* **What to work on**:
Render every line of the entries below as a JSON list of strings, one string per line, with blank lines omitted.

* **Supplied information**:
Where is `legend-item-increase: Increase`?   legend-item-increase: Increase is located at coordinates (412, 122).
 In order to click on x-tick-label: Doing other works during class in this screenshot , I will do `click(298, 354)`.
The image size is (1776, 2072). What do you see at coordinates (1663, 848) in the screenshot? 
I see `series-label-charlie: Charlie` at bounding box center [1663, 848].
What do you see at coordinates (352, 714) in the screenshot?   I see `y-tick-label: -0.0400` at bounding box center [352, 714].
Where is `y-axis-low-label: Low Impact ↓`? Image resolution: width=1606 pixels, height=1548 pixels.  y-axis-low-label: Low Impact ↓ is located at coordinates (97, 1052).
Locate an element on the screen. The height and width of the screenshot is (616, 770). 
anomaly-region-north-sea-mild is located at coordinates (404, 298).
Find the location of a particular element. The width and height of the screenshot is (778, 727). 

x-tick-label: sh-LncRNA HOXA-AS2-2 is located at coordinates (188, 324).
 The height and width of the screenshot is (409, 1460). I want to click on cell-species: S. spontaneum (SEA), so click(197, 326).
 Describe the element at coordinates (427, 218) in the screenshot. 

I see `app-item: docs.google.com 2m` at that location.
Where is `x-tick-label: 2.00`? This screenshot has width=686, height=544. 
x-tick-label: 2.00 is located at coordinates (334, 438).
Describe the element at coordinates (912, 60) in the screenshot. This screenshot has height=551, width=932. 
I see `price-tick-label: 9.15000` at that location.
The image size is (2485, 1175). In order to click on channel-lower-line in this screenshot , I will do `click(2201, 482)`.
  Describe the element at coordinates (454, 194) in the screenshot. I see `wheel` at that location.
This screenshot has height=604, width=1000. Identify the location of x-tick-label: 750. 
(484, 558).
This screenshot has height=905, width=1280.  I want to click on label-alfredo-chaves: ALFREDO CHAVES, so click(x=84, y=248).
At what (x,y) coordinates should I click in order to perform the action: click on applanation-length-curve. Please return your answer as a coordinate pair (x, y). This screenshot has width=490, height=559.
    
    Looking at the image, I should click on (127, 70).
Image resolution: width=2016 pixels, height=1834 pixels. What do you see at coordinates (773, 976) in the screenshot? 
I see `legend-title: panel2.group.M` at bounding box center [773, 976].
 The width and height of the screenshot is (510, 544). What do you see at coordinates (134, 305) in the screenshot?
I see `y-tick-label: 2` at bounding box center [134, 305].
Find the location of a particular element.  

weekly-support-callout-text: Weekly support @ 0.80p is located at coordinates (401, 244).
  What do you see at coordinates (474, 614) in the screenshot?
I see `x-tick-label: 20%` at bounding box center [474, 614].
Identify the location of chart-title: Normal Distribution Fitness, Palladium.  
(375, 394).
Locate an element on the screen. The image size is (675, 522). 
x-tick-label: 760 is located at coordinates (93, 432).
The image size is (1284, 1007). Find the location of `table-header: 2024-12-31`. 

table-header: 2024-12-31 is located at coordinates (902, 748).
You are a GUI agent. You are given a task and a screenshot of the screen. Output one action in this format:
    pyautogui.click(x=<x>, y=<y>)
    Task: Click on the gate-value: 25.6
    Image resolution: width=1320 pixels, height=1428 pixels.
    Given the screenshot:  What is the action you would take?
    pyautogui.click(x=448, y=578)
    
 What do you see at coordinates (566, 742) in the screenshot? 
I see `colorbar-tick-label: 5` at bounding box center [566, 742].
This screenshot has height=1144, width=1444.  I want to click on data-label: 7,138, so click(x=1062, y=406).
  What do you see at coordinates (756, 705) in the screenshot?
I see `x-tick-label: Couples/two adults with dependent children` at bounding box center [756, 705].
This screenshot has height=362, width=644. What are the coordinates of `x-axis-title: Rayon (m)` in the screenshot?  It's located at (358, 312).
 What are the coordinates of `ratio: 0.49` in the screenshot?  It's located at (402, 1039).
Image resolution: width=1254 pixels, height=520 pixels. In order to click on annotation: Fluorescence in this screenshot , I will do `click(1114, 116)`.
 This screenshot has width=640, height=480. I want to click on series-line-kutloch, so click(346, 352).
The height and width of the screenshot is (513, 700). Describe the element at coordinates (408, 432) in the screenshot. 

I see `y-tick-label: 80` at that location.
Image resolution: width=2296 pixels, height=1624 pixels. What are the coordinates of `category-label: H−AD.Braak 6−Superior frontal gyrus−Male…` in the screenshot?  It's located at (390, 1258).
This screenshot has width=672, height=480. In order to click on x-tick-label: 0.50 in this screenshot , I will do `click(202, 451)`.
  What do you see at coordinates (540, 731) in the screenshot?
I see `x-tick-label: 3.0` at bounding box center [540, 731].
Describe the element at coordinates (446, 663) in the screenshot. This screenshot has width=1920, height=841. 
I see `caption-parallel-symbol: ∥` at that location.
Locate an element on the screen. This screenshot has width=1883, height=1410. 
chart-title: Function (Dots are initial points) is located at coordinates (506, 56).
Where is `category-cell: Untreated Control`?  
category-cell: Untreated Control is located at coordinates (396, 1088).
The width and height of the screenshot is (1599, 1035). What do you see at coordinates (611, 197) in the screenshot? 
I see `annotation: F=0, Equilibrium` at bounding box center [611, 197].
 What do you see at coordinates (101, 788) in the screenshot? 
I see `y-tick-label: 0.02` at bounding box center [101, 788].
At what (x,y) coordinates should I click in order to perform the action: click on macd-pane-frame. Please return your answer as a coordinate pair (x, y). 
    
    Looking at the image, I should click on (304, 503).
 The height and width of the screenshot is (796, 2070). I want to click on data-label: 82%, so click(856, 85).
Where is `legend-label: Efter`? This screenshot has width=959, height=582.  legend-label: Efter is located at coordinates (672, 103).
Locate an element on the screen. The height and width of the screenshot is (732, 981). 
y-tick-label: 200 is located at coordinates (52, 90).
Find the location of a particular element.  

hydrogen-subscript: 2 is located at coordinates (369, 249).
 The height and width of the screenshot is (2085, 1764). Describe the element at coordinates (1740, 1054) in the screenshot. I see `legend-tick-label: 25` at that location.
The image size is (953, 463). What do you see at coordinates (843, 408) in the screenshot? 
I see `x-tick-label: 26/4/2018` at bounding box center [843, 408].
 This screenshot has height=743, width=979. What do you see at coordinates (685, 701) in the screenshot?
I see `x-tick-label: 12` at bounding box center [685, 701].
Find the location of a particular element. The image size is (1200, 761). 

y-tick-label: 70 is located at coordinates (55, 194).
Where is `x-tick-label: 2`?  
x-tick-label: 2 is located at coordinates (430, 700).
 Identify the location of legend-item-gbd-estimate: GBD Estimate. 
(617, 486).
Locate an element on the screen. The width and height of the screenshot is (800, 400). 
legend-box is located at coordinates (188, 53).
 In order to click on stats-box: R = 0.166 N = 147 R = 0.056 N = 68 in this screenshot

* **Response to this task**:
[
  "Where is `legend-item-increase: Increase`?   legend-item-increase: Increase is located at coordinates (412, 122).",
  " In order to click on x-tick-label: Doing other works during class in this screenshot , I will do `click(298, 354)`.",
  "The image size is (1776, 2072). What do you see at coordinates (1663, 848) in the screenshot? ",
  "I see `series-label-charlie: Charlie` at bounding box center [1663, 848].",
  "What do you see at coordinates (352, 714) in the screenshot?   I see `y-tick-label: -0.0400` at bounding box center [352, 714].",
  "Where is `y-axis-low-label: Low Impact ↓`? Image resolution: width=1606 pixels, height=1548 pixels.  y-axis-low-label: Low Impact ↓ is located at coordinates (97, 1052).",
  "Locate an element on the screen. The height and width of the screenshot is (616, 770). ",
  "anomaly-region-north-sea-mild is located at coordinates (404, 298).",
  "Find the location of a particular element. The width and height of the screenshot is (778, 727). ",
  "x-tick-label: sh-LncRNA HOXA-AS2-2 is located at coordinates (188, 324).",
  " The height and width of the screenshot is (409, 1460). I want to click on cell-species: S. spontaneum (SEA), so click(197, 326).",
  " Describe the element at coordinates (427, 218) in the screenshot. ",
  "I see `app-item: docs.google.com 2m` at that location.",
  "Where is `x-tick-label: 2.00`? This screenshot has width=686, height=544. ",
  "x-tick-label: 2.00 is located at coordinates (334, 438).",
  "Describe the element at coordinates (912, 60) in the screenshot. This screenshot has height=551, width=932. ",
  "I see `price-tick-label: 9.15000` at that location.",
  "The image size is (2485, 1175). In order to click on channel-lower-line in this screenshot , I will do `click(2201, 482)`.",
  "  Describe the element at coordinates (454, 194) in the screenshot. I see `wheel` at that location.",
  "This screenshot has height=604, width=1000. Identify the location of x-tick-label: 750. ",
  "(484, 558).",
  "This screenshot has height=905, width=1280.  I want to click on label-alfredo-chaves: ALFREDO CHAVES, so click(x=84, y=248).",
  "At what (x,y) coordinates should I click in order to perform the action: click on applanation-length-curve. Please return your answer as a coordinate pair (x, y). This screenshot has width=490, height=559.",
  "    Looking at the image, I should click on (127, 70).",
  "Image resolution: width=2016 pixels, height=1834 pixels. What do you see at coordinates (773, 976) in the screenshot? ",
  "I see `legend-title: panel2.group.M` at bounding box center [773, 976].",
  " The width and height of the screenshot is (510, 544). What do you see at coordinates (134, 305) in the screenshot?",
  "I see `y-tick-label: 2` at bounding box center [134, 305].",
  "Find the location of a particular element.  ",
  "weekly-support-callout-text: Weekly support @ 0.80p is located at coordinates (401, 244).",
  "  What do you see at coordinates (474, 614) in the screenshot?",
  "I see `x-tick-label: 20%` at bounding box center [474, 614].",
  "Identify the location of chart-title: Normal Distribution Fitness, Palladium.  ",
  "(375, 394).",
  "Locate an element on the screen. The image size is (675, 522). ",
  "x-tick-label: 760 is located at coordinates (93, 432).",
  "The image size is (1284, 1007). Find the location of `table-header: 2024-12-31`. ",
  "table-header: 2024-12-31 is located at coordinates (902, 748).",
  "You are a GUI agent. You are given a task and a screenshot of the screen. Output one action in this format:",
  "    pyautogui.click(x=<x>, y=<y>)",
  "    Task: Click on the gate-value: 25.6",
  "    Image resolution: width=1320 pixels, height=1428 pixels.",
  "    Given the screenshot:  What is the action you would take?",
  "    pyautogui.click(x=448, y=578)",
  " What do you see at coordinates (566, 742) in the screenshot? ",
  "I see `colorbar-tick-label: 5` at bounding box center [566, 742].",
  "This screenshot has height=1144, width=1444.  I want to click on data-label: 7,138, so click(x=1062, y=406).",
  "  What do you see at coordinates (756, 705) in the screenshot?",
  "I see `x-tick-label: Couples/two adults with dependent children` at bounding box center [756, 705].",
  "This screenshot has height=362, width=644. What are the coordinates of `x-axis-title: Rayon (m)` in the screenshot?  It's located at (358, 312).",
  " What are the coordinates of `ratio: 0.49` in the screenshot?  It's located at (402, 1039).",
  "Image resolution: width=1254 pixels, height=520 pixels. In order to click on annotation: Fluorescence in this screenshot , I will do `click(1114, 116)`.",
  " This screenshot has width=640, height=480. I want to click on series-line-kutloch, so click(346, 352).",
  "The height and width of the screenshot is (513, 700). Describe the element at coordinates (408, 432) in the screenshot. ",
  "I see `y-tick-label: 80` at that location.",
  "Image resolution: width=2296 pixels, height=1624 pixels. What are the coordinates of `category-label: H−AD.Braak 6−Superior frontal gyrus−Male…` in the screenshot?  It's located at (390, 1258).",
  "This screenshot has width=672, height=480. In order to click on x-tick-label: 0.50 in this screenshot , I will do `click(202, 451)`.",
  "  What do you see at coordinates (540, 731) in the screenshot?",
  "I see `x-tick-label: 3.0` at bounding box center [540, 731].",
  "Describe the element at coordinates (446, 663) in the screenshot. This screenshot has width=1920, height=841. ",
  "I see `caption-parallel-symbol: ∥` at that location.",
  "Locate an element on the screen. This screenshot has width=1883, height=1410. ",
  "chart-title: Function (Dots are initial points) is located at coordinates (506, 56).",
  "Where is `category-cell: Untreated Control`?  ",
  "category-cell: Untreated Control is located at coordinates (396, 1088).",
  "The width and height of the screenshot is (1599, 1035). What do you see at coordinates (611, 197) in the screenshot? ",
  "I see `annotation: F=0, Equilibrium` at bounding box center [611, 197].",
  " What do you see at coordinates (101, 788) in the screenshot? ",
  "I see `y-tick-label: 0.02` at bounding box center [101, 788].",
  "At what (x,y) coordinates should I click in order to perform the action: click on macd-pane-frame. Please return your answer as a coordinate pair (x, y). ",
  "    Looking at the image, I should click on (304, 503).",
  " The height and width of the screenshot is (796, 2070). I want to click on data-label: 82%, so click(856, 85).",
  "Where is `legend-label: Efter`? This screenshot has width=959, height=582.  legend-label: Efter is located at coordinates (672, 103).",
  "Locate an element on the screen. The height and width of the screenshot is (732, 981). ",
  "y-tick-label: 200 is located at coordinates (52, 90).",
  "Find the location of a particular element.  ",
  "hydrogen-subscript: 2 is located at coordinates (369, 249).",
  " The height and width of the screenshot is (2085, 1764). Describe the element at coordinates (1740, 1054) in the screenshot. I see `legend-tick-label: 25` at that location.",
  "The image size is (953, 463). What do you see at coordinates (843, 408) in the screenshot? ",
  "I see `x-tick-label: 26/4/2018` at bounding box center [843, 408].",
  " This screenshot has height=743, width=979. What do you see at coordinates (685, 701) in the screenshot?",
  "I see `x-tick-label: 12` at bounding box center [685, 701].",
  "Find the location of a particular element. The image size is (1200, 761). ",
  "y-tick-label: 70 is located at coordinates (55, 194).",
  "Where is `x-tick-label: 2`?  ",
  "x-tick-label: 2 is located at coordinates (430, 700).",
  " Identify the location of legend-item-gbd-estimate: GBD Estimate. ",
  "(617, 486).",
  "Locate an element on the screen. The width and height of the screenshot is (800, 400). ",
  "legend-box is located at coordinates (188, 53).",
  " In order to click on stats-box: R = 0.166 N = 147 R = 0.056 N = 68 in this screenshot"
]